Analysis of the Proposed Modifications:

QQWLC and Harbourfront representatives have advised that the linked REI process was unsuccessful. The amendments set out herein will allow two separate processes, one to sell and develop 410 Queens Quay West and one to renovate 235 Queens Quay West. The disposal process would still ensure that the City is receiving fair consideration for its interest in MLQ4, while the renovation process should secure an experienced contractor specializing in retrofit. It is reasoned that, although the business plan is being altered, the outcome will remain the same, in that a solution to Harbourfront's long term office need is still being met and the objectives for MLQ4 will be achieved.

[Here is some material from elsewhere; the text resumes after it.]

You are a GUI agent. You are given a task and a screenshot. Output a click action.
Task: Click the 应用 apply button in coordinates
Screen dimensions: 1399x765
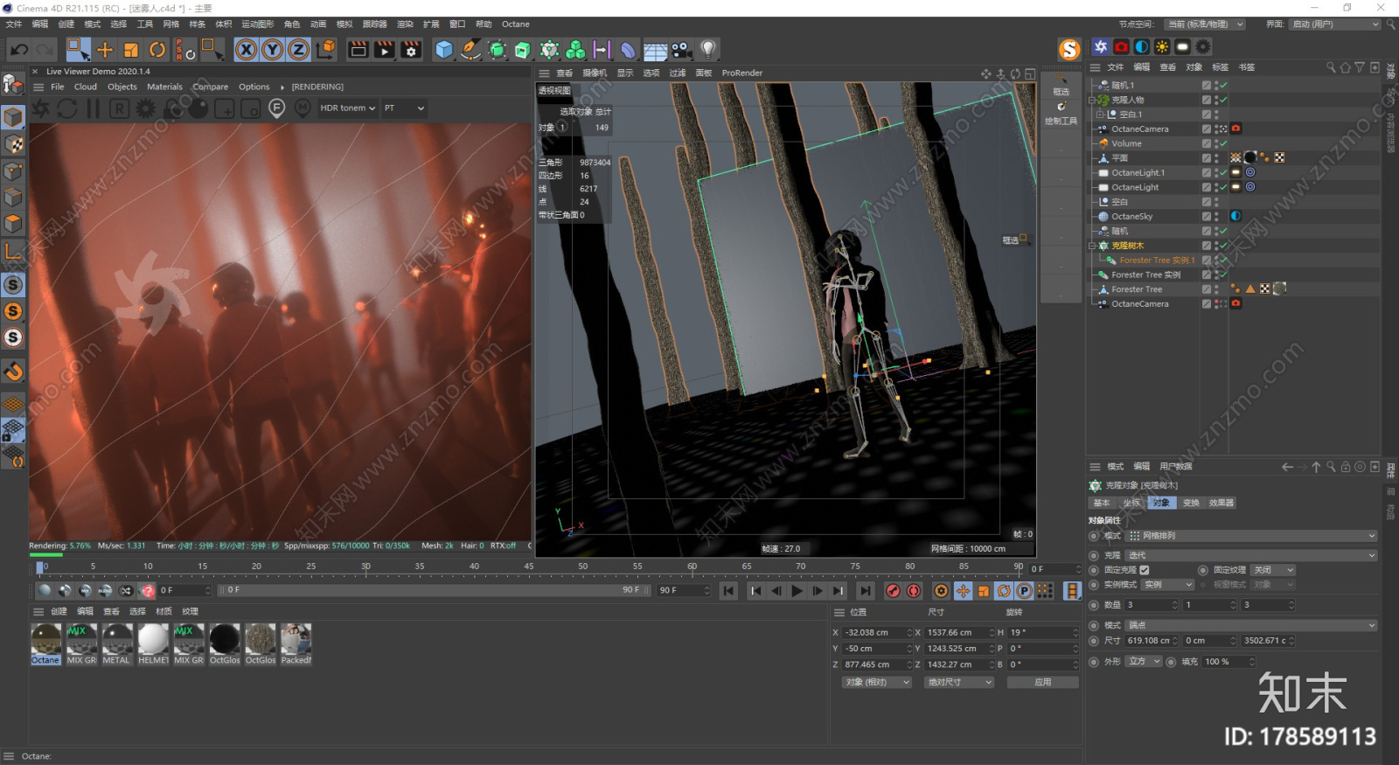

Financially, the City is not exposed to any greater risk and will realize capital improvements to the City-owned building at 235 Queens Quay West. The cost of the renovations will either be recaptured from the proceeds of the sale of MLQ4 or, assuming any shortfall, will be paid by QQWLC, and if a surplus exists, QQWLC will pay the City such surplus. All other financial obligations under the existing Agreement remain the same.

Conclusion:

The separation of the two REI processes will realize the best price for MLQ4 and should attract an experienced contractor to carry out the renovations at 235 Queens Quay West. As the City is not exposed to any additional financial risks pursuant to these amendments, the proposed amendments should be approved.